### WHAT NEEDS TO BE DONE:
Once you find the line containing "The width and height of the screenshot is (924, 1292)." in the data below, copy it and each following line exactly, up to and including the line containing "Click the Doubao send arrow", and nothing else.

[Start of Attachment]

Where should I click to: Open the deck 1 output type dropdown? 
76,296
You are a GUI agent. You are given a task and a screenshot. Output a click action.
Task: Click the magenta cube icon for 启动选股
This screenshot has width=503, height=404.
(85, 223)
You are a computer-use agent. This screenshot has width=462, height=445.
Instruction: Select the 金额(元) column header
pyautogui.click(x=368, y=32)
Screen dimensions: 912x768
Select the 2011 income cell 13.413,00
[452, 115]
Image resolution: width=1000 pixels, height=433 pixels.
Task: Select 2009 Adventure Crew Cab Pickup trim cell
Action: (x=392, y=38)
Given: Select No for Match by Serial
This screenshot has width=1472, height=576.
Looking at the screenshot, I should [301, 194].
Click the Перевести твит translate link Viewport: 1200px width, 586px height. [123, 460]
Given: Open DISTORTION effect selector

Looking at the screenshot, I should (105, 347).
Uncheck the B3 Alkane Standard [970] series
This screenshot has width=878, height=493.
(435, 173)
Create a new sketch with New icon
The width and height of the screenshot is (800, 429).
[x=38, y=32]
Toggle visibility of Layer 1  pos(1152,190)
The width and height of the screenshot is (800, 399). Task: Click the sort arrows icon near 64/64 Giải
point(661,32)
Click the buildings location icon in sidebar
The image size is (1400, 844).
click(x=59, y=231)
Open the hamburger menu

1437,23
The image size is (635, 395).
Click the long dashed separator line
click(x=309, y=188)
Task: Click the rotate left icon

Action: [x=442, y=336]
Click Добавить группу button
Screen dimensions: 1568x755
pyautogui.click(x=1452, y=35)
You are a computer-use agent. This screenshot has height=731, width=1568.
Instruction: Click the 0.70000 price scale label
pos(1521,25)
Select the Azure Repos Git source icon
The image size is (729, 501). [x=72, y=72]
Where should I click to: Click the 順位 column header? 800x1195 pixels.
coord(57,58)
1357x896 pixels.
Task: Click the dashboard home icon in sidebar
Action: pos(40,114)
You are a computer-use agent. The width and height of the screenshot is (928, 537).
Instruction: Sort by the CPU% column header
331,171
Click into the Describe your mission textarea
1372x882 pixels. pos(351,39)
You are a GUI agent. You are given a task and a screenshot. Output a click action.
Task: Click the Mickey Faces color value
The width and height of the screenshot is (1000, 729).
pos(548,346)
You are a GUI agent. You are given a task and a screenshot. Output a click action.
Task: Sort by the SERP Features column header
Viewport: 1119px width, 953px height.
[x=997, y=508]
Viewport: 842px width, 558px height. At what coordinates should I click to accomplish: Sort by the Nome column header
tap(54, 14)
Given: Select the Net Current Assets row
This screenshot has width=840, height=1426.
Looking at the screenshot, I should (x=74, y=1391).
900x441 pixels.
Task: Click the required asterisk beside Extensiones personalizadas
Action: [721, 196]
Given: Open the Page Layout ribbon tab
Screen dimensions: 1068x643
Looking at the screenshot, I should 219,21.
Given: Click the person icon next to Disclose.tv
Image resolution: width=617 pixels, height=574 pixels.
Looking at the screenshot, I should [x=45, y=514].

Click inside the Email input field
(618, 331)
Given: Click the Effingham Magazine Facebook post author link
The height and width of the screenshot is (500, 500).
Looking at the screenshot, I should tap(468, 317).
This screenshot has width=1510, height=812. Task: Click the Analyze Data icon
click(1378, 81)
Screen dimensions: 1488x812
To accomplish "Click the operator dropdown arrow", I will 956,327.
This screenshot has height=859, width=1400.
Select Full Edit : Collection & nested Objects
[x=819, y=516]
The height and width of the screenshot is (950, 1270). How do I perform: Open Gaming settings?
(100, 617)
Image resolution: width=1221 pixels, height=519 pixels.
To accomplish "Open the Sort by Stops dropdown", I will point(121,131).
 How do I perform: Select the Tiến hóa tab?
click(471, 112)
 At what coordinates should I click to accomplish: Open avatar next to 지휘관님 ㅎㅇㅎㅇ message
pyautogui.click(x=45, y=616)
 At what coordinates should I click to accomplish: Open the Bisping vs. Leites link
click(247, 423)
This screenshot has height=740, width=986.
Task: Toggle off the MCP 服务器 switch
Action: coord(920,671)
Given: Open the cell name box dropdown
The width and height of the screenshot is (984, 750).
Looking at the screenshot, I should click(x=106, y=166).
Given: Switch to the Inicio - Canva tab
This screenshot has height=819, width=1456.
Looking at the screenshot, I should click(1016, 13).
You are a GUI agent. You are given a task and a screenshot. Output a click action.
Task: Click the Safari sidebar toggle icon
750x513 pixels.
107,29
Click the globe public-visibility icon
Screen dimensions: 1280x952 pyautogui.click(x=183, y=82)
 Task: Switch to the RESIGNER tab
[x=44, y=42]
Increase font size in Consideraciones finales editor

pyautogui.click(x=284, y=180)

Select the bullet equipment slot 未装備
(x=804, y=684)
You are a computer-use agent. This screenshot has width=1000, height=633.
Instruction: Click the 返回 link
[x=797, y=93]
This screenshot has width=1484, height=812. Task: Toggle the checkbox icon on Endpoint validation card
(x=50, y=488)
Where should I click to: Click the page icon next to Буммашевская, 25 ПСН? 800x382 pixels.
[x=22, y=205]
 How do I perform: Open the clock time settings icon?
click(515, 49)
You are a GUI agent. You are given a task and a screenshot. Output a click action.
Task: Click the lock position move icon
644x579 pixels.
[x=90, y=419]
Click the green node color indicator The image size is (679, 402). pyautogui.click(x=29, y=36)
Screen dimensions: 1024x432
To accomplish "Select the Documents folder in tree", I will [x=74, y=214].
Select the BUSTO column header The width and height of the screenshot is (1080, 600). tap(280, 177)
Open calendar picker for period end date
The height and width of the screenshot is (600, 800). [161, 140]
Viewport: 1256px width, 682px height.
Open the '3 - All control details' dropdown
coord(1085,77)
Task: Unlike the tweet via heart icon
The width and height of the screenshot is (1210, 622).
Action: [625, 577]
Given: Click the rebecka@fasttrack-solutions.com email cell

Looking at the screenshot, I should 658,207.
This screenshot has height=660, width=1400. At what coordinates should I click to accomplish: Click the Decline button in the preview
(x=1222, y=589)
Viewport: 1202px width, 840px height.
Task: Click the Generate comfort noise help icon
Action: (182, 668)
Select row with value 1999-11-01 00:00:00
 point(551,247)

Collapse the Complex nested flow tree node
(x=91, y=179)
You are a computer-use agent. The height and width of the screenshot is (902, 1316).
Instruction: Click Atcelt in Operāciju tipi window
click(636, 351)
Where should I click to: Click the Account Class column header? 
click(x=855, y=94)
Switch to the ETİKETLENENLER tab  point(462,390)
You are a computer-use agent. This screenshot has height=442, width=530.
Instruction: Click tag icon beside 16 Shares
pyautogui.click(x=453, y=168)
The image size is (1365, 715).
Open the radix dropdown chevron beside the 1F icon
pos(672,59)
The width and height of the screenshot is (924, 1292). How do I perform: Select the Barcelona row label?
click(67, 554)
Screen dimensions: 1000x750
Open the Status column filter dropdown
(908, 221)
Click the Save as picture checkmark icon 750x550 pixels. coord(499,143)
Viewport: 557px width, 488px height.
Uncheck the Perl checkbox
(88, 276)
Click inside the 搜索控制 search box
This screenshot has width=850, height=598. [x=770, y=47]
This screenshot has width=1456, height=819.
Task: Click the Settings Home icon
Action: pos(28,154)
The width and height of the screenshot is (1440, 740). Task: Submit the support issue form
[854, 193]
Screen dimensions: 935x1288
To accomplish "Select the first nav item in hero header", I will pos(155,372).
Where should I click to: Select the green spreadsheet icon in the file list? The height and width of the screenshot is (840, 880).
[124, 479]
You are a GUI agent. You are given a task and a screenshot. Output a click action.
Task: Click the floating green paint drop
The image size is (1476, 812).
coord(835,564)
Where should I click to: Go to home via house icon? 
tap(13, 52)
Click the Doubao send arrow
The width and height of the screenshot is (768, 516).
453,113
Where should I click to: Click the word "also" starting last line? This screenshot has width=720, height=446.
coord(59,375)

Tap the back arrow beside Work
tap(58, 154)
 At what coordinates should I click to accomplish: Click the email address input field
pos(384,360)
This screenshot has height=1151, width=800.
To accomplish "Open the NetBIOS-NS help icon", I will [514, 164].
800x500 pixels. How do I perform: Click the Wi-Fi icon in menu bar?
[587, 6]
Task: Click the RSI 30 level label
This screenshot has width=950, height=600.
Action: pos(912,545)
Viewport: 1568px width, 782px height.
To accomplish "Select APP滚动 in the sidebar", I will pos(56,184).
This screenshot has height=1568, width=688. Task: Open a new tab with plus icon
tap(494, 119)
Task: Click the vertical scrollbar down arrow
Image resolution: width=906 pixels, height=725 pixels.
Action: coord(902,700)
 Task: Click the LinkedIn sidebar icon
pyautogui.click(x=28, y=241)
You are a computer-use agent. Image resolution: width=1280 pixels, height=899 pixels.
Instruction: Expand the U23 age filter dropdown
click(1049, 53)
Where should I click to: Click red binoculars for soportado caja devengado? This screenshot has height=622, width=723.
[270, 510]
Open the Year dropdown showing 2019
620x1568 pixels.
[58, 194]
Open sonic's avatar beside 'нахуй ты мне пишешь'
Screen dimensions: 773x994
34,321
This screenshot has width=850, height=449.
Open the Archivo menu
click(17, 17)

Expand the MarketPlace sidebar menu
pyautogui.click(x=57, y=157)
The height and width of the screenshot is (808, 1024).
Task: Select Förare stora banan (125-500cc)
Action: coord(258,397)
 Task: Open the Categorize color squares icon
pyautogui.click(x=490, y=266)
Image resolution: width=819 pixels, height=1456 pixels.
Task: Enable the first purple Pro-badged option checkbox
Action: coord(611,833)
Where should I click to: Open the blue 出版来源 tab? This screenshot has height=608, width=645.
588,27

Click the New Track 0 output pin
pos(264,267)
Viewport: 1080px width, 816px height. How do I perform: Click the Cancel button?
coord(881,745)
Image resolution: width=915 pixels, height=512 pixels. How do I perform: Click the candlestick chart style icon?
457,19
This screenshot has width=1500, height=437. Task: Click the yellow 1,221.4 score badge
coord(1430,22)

[End of Attachment]

### EXERCISE RESULT:
The width and height of the screenshot is (924, 1292). How do I perform: Select the Barcelona row label?
click(67, 554)
Screen dimensions: 1000x750
Open the Status column filter dropdown
(908, 221)
Click the Save as picture checkmark icon 750x550 pixels. coord(499,143)
Viewport: 557px width, 488px height.
Uncheck the Perl checkbox
(88, 276)
Click inside the 搜索控制 search box
This screenshot has width=850, height=598. [x=770, y=47]
This screenshot has width=1456, height=819.
Task: Click the Settings Home icon
Action: pos(28,154)
The width and height of the screenshot is (1440, 740). Task: Submit the support issue form
[854, 193]
Screen dimensions: 935x1288
To accomplish "Select the first nav item in hero header", I will pos(155,372).
Where should I click to: Select the green spreadsheet icon in the file list? The height and width of the screenshot is (840, 880).
[124, 479]
You are a GUI agent. You are given a task and a screenshot. Output a click action.
Task: Click the floating green paint drop
The image size is (1476, 812).
coord(835,564)
Where should I click to: Go to home via house icon? 
tap(13, 52)
Click the Doubao send arrow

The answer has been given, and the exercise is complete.